**QUOTED PASSAGE:**
--------------------------------

Observing the results previously presented in Table 3, there was a tendency for the models to perform better with an input size of 1280×1280 px when compared to the standard input size of 640×640 px, which supports the possibility of information being lost in smaller images due to the reduced size of the nodes. Due to this characteristic, it was considered advantageous to use this larger input size on the developed models, which demonstrated performance improvements. Figure 5 shows a comparison of the F1-Score values from the four YOLO models analysed on the different datasets used, considering an input size of 1280×1280 px.

Despite these performance differences between the used versions, all the models were capable of detecting grapevine’s nodes successfully. Furthermore, it was possible to observe that on the 3D2cut Single Guyot dataset [11], the four models achieved F1-Score values of above 80 %, despite the input size used. Meanwhile, on both Dão and Douro datasets, the highest F1-Score values were around 70 %. However, since the objective of this study is to further implement a perception algorithm on a robotic system capable of performing pruning tasks autonomously, not only is crucial to analyse the models’ accuracy and their adaptability to different real case scenarios, but also how much time they take to complete the inference.

4.1. Adaptability to Different Grapevine’s Configurations And Environments

As expected, the models’ inference performance was considerably higher on the 3D2cut Single Guyot dataset [11], where all the models presented a similar detection capability, as seen in Figure 6. This behaviour occurs not only because this set was constituted of images similar to the ones used for training, but also due to the amount of additional information on the background of the Dão and Douro datasets, which induced the occurrence of some false positive detections on the background of the images.

In both of these other two datasets (Dão and Douro) was possible to notice that the YOLOv7-tiny achieved higher F1-Score values than the other three models, being this difference more noticeable on these datasets in comparison to the results obtained on the 3D2cut Single Guyot dataset [11]. Furthermore, despite YOLOv8s being the second best performing model on Dão dataset, the performance changes significantly on Douro dataset, in which this model presents varying results according to the input size used, resulting in lower F1-Score values for input size of 640×640 px. Despite the Precision of YOLOv10-S being usually higher than the other models on the Portuguese datasets, the Recall was lower, specially when considering an input size of 640×640 px. This allowed to notice that when using the YOLOv10-S, despite not occurring many false positives, the model presents more difficulties in detecting small objects on each frame, ignoring a few nodes in the image. This behaviour makes it less valuable for the intended task than the other models analysed, since this behaviour results in a considerable amount of nodes not being considered as such.

Furthermore, when comparing the results obtained between the two datasets without artificial background, the Douro dataset resulted in less accurate detections by the models than the Dão dataset. Analysing the images present in each one, it is possible to observe what features might be causing this discrepancy. The grapevines on Dão dataset, despite having a structure different from the grapevines on the images of the training dataset, distinguishing each cane on the plant is still easily feasible. Meanwhile, on Douro dataset, the grapevines have more canes overlapped, being sometimes more difficult to distinguish the primary canes and also resulting in nodes to be occluded by nearby branches, as can be observed in Figure 7.

--------------------------------

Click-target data
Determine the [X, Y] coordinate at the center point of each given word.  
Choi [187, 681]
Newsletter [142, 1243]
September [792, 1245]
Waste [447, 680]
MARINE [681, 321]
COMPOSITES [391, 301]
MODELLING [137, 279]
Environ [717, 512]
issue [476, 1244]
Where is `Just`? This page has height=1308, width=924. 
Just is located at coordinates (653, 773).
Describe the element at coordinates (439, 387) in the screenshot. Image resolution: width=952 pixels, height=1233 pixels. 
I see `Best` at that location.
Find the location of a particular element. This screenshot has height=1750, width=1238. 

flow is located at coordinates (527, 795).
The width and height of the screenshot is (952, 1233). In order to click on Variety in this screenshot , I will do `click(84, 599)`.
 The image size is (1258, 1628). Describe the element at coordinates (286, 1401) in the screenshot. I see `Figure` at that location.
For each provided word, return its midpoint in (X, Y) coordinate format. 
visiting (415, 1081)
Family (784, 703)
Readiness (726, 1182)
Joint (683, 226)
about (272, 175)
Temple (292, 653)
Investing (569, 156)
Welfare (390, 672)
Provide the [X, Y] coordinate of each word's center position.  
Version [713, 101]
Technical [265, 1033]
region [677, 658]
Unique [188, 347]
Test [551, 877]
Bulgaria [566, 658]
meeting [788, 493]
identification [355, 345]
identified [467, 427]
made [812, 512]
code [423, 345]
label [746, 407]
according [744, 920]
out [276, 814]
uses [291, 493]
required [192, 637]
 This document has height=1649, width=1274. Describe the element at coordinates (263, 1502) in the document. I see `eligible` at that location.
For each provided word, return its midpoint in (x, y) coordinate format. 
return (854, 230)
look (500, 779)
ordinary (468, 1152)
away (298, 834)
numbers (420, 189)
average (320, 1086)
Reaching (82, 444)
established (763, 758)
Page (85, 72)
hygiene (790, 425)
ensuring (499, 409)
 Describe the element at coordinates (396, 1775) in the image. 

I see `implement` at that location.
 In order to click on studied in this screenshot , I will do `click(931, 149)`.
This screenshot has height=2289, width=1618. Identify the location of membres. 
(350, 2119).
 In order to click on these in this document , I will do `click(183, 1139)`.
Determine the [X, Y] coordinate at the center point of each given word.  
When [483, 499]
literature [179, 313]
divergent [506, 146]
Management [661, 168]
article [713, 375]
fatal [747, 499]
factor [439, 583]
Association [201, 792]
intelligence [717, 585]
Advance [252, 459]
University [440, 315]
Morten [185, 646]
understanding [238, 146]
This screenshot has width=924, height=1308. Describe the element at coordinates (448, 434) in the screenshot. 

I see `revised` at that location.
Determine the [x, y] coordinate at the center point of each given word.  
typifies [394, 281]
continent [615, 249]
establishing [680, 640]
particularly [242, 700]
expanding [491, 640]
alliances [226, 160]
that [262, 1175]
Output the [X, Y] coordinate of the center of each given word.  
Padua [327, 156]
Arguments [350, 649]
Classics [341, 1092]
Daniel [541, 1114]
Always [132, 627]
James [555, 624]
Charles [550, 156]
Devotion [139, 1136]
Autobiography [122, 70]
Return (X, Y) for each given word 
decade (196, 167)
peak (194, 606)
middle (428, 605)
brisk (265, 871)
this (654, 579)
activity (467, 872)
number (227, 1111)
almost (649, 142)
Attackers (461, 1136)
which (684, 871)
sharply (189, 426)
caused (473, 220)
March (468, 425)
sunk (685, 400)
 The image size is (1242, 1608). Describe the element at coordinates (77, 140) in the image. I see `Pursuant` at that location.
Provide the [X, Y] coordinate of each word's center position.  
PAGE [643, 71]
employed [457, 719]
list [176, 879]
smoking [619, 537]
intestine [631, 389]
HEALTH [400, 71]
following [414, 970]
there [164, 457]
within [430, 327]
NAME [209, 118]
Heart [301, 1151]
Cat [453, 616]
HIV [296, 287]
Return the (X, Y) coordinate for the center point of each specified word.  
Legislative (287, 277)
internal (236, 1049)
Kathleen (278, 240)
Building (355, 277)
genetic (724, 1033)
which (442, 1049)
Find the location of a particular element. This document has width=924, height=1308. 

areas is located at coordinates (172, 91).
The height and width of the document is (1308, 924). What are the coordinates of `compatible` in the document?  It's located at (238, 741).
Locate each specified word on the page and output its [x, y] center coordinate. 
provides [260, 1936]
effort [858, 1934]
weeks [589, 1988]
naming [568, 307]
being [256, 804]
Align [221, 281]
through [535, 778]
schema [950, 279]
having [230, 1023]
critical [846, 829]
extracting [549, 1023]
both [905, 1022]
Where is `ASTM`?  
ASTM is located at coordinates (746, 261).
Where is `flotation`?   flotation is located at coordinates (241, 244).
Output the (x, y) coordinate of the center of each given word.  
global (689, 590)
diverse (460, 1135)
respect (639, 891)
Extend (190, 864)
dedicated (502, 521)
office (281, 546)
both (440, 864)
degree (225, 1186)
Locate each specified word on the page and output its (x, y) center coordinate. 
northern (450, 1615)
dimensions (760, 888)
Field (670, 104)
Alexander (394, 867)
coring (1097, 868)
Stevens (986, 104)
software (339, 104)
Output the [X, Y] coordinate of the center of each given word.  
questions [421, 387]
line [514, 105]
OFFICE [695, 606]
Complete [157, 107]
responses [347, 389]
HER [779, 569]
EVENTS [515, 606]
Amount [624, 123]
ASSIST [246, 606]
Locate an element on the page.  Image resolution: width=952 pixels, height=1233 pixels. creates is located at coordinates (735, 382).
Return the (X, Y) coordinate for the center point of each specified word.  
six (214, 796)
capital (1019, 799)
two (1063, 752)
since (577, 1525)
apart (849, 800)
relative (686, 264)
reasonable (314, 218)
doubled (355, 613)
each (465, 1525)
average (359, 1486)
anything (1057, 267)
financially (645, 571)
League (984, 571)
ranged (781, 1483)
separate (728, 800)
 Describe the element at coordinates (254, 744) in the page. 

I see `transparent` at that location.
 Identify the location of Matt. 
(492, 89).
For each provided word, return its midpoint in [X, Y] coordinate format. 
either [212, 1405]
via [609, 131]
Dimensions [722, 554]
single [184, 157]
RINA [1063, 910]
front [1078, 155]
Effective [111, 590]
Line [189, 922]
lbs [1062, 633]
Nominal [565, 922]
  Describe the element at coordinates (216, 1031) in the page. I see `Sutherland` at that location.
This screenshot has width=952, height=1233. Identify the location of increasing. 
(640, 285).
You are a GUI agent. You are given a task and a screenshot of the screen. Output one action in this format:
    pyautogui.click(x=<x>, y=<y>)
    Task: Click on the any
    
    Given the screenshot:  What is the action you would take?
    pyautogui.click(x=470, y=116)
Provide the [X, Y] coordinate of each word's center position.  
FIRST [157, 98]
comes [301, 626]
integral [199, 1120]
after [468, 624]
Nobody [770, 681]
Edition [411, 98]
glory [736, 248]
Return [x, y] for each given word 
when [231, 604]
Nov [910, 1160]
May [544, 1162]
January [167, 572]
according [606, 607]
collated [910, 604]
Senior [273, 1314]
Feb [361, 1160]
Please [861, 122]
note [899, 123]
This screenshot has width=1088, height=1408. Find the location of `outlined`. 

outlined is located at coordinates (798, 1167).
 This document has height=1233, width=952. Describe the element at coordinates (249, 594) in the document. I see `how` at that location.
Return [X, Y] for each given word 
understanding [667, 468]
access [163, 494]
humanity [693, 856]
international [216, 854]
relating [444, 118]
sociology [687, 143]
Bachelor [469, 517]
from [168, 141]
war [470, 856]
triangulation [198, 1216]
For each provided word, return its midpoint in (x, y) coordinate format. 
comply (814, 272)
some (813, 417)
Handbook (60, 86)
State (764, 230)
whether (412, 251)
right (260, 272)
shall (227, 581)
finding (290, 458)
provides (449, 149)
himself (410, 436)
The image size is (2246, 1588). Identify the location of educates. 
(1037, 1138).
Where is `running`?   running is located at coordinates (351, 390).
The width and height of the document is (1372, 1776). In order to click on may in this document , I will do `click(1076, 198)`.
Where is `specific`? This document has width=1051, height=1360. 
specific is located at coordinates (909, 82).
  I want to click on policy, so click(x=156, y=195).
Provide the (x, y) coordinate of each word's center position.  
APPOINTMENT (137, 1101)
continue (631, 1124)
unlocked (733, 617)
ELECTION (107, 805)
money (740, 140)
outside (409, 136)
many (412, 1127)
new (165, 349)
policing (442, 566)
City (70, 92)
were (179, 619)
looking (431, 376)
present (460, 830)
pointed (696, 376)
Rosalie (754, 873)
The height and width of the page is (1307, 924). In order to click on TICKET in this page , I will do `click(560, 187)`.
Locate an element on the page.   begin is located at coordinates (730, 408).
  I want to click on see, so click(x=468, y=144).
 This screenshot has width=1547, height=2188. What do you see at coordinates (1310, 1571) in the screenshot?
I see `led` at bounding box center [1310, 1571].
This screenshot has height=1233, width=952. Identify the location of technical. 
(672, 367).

--------------------------------

**WHAT IS EXPECTED:** Write a continuation of the passage on detecting grapevine nodes with YOLO models, starting right after its last sentence. The rows are not needed for anything here.

**FINAL RESULT:**
Regarding the annotations performed on the 3D2cut Single Guyot dataset [11], only the nodes on the primary canes of the centred grapevine on the image were selected. The same logic was implemented on the construction of the ground truth for the Dão and Douro image sets. However, the models also detected a few nodes on canes in adjacent grapevines that slightly appeared on the images captured. This consequently resulted in these detections being considered as false positives, which is not entirely wrong since the nodes do not belong to the focused grapevine, but they are correctly assumed as being nodes. Although these situations slightly affect some of the images, they were not considered relevant for the overall performance of the models in detecting nodes on these datasets, since only happened on a few cases. Furthermore, on these sets of images taken in open field, the pictures captured on a bottom-to-top perspective are preferable to achieve better results. This approach helped reduce the background information, resulting in less false positives detected.

Regardless of the performance differences between datasets and between images containing or not artificial background, grapevine node detection recurring to YOLO detection models presents an efficient and more versatile approach when compared to the previously implemented methods. The previously published work by Gentilhomme et al. [11] considered that algorithms proposed for pruning assistance would be severely impacted in work conditions without uniform backgrounds. However, this work assures that grapevine node detection is feasible in heterogeneous environments recurring to state-of-the-art YOLO detection models, despite occurring a slight performance decrease.

Furthermore, it was possible to assess the capability of performing node detection on the entirety of the grapevines even when configurations different from those used in training are provided to the models. In Figure 8 and Figure 9 is possible to analyse the inference behaviour of the models used on each of the datasets acquired in Portugal, Dão and Douro, respectively, considering an input size of 1280×1280 px.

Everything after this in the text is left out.